If we want to aggregate all of the feature vectors among signals in a collection, we can use a list comprehension as follows:

In [8]:
kick_features = numpy.array([extract_features(x) for x in kick_signals])
snare_features = numpy.array([extract_features(x) for x in snare_signals])

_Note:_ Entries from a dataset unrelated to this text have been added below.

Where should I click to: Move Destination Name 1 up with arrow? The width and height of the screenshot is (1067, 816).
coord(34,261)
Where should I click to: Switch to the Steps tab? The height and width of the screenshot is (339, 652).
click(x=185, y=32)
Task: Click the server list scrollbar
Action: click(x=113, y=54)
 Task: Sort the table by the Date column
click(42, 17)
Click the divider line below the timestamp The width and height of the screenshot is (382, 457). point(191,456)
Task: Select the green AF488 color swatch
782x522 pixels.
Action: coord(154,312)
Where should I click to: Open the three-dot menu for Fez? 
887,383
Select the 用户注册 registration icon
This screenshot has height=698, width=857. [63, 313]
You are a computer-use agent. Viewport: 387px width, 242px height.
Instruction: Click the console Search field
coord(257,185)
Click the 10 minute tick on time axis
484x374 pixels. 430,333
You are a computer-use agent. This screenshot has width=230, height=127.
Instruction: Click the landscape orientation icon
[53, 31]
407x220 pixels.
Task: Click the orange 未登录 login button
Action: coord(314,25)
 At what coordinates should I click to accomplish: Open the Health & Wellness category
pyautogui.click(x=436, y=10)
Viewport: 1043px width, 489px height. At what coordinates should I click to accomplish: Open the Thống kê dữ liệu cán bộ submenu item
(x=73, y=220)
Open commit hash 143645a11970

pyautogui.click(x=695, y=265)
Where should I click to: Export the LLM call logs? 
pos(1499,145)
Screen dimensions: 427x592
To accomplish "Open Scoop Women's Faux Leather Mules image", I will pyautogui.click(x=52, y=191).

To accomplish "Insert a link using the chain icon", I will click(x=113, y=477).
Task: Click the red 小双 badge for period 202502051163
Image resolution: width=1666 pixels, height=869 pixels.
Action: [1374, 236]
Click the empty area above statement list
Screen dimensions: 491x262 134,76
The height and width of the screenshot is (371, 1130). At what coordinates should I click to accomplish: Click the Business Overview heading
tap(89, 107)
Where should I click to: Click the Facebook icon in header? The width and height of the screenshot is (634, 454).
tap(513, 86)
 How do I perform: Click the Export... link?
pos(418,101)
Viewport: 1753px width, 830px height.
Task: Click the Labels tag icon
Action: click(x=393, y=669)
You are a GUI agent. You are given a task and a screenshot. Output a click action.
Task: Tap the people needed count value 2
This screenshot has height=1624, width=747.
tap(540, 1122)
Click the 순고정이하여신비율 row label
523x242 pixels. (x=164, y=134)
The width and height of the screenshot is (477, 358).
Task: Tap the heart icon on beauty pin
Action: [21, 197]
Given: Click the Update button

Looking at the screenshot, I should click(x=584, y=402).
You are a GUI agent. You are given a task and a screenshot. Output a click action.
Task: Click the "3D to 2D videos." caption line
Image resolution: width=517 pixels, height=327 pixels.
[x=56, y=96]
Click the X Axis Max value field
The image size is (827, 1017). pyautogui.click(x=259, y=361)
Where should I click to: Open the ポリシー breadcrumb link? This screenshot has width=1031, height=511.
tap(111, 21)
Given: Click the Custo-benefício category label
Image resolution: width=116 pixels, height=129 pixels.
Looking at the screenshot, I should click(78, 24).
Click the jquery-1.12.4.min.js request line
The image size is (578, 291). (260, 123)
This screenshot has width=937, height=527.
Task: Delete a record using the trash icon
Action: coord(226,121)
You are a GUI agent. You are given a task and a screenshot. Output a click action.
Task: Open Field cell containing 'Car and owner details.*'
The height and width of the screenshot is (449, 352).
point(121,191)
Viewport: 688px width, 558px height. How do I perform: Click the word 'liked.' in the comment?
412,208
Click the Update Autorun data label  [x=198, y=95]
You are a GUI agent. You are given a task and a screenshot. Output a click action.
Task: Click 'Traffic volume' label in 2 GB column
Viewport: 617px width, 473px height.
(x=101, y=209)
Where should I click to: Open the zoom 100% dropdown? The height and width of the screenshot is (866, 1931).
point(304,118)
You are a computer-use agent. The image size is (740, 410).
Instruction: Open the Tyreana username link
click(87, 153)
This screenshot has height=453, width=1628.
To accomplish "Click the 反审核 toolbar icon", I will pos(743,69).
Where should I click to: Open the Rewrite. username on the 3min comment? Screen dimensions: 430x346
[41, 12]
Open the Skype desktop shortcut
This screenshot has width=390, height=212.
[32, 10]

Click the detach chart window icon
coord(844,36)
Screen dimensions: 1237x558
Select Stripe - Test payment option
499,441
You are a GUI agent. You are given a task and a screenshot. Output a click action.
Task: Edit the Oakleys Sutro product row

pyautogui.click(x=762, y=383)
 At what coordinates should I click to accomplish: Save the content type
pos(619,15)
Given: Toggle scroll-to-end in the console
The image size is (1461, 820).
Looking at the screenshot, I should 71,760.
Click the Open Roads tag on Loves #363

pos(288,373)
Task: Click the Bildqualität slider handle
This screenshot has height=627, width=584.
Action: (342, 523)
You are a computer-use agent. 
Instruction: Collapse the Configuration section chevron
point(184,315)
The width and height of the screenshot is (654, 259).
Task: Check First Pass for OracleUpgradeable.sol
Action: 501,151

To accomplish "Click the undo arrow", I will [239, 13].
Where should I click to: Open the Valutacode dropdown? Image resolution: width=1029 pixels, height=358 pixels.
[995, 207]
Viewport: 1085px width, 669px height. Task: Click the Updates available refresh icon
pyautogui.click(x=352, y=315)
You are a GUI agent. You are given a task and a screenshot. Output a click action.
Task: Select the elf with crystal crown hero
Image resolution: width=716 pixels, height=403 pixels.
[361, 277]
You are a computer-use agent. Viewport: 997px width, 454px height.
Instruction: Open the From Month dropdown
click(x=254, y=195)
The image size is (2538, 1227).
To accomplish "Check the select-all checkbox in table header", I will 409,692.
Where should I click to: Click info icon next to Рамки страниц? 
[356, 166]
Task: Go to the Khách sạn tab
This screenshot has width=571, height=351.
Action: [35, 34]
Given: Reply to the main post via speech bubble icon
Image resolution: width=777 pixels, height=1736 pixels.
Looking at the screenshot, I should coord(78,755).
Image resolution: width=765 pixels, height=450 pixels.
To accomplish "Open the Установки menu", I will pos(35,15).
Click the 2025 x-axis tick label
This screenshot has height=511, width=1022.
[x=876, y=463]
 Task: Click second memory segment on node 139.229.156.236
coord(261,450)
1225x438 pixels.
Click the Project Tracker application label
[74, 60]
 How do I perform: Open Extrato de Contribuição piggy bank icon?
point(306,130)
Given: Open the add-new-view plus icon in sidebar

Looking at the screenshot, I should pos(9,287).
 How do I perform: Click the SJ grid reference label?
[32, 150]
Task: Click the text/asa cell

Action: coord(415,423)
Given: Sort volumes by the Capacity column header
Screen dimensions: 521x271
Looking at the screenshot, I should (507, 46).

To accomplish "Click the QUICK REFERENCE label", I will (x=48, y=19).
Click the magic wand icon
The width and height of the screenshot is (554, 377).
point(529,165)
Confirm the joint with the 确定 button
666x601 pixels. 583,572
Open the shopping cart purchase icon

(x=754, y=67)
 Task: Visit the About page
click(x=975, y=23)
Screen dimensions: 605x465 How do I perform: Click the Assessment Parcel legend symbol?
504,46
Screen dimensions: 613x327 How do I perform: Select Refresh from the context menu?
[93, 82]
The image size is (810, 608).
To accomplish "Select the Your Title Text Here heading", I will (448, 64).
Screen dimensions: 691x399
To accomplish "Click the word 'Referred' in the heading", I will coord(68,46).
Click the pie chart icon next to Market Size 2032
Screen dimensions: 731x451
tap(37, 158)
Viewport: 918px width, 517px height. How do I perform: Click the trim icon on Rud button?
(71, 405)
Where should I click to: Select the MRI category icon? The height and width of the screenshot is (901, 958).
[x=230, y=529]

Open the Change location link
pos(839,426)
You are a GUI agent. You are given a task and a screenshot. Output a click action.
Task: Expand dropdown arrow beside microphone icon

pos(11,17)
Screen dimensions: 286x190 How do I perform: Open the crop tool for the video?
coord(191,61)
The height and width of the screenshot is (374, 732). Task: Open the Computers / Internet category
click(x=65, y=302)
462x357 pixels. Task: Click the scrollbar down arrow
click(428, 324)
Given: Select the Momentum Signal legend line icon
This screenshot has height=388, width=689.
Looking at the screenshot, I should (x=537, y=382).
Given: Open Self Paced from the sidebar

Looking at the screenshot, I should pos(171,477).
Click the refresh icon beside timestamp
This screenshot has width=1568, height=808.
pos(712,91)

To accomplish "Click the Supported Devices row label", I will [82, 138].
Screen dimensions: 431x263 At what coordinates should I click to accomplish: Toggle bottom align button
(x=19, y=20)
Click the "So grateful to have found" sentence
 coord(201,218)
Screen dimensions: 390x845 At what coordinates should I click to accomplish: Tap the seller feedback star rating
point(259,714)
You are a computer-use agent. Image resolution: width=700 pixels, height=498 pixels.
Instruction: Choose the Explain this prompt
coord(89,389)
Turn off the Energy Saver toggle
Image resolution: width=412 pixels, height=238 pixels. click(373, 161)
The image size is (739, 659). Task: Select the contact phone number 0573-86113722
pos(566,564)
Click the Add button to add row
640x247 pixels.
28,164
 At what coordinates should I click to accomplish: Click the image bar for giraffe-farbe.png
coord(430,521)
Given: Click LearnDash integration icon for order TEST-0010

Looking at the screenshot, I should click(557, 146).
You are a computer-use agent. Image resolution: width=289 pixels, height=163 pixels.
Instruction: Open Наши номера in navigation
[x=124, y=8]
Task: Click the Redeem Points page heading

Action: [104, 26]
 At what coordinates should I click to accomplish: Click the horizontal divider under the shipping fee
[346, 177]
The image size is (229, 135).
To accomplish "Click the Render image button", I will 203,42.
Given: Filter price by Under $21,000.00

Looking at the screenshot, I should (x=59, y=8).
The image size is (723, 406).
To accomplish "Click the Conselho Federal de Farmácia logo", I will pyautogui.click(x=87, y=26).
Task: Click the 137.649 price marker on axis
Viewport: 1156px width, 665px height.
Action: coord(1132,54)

Visualize the differences in features by plotting separate histograms for each of the classes:

In [9]:
plt.figure(figsize=(14, 5))
plt.hist(kick_features[:,0], color='b', range=(0, 0.2), alpha=0.5, bins=20)
plt.hist(snare_features[:,0], color='r', range=(0, 0.2), alpha=0.5, bins=20)
plt.legend(('kicks', 'snares'))
plt.xlabel('Zero Crossing Rate')
plt.ylabel('Count')
Out[9]:
Text(0,0.5,'Count')
In [10]:
plt.figure(figsize=(14, 5))
plt.hist(kick_features[:,1], color='b', range=(0, 4000), bins=30, alpha=0.6)
plt.hist(snare_features[:,1], color='r', range=(0, 4000), bins=30, alpha=0.6)
plt.legend(('kicks', 'snares'))
plt.xlabel('Spectral Centroid (frequency bin)')
plt.ylabel('Count')
Out[10]:
Text(0,0.5,'Count')

Feature Scaling

The features that we used in the previous example included zero crossing rate and spectral centroid. These two features are expressed using different units. This discrepancy can pose problems when performing classification later. Therefore, we will normalize each feature vector to a common range and store the normalization parameters for later use.

Many techniques exist for scaling your features. For now, we'll use sklearn.preprocessing.MinMaxScaler. MinMaxScaler returns an array of scaled values such that each feature dimension is in the range -1 to 1.

Let's concatenate all of our feature vectors into one feature table:

In [11]:
feature_table = numpy.vstack((kick_features, snare_features))
print(feature_table.shape)
(20, 2)

Scale each feature dimension to be in the range -1 to 1:

In [12]:
scaler = sklearn.preprocessing.MinMaxScaler(feature_range=(-1, 1))
training_features = scaler.fit_transform(feature_table)
print(training_features.min(axis=0))
print(training_features.max(axis=0))
[-1. -1.]
[1. 1.]

Plot the scaled features:

In [13]:
plt.scatter(training_features[:10,0], training_features[:10,1], c='b')
plt.scatter(training_features[10:,0], training_features[10:,1], c='r')
plt.xlabel('Zero Crossing Rate')
plt.ylabel('Spectral Centroid')
Out[13]:
Text(0,0.5,'Spectral Centroid')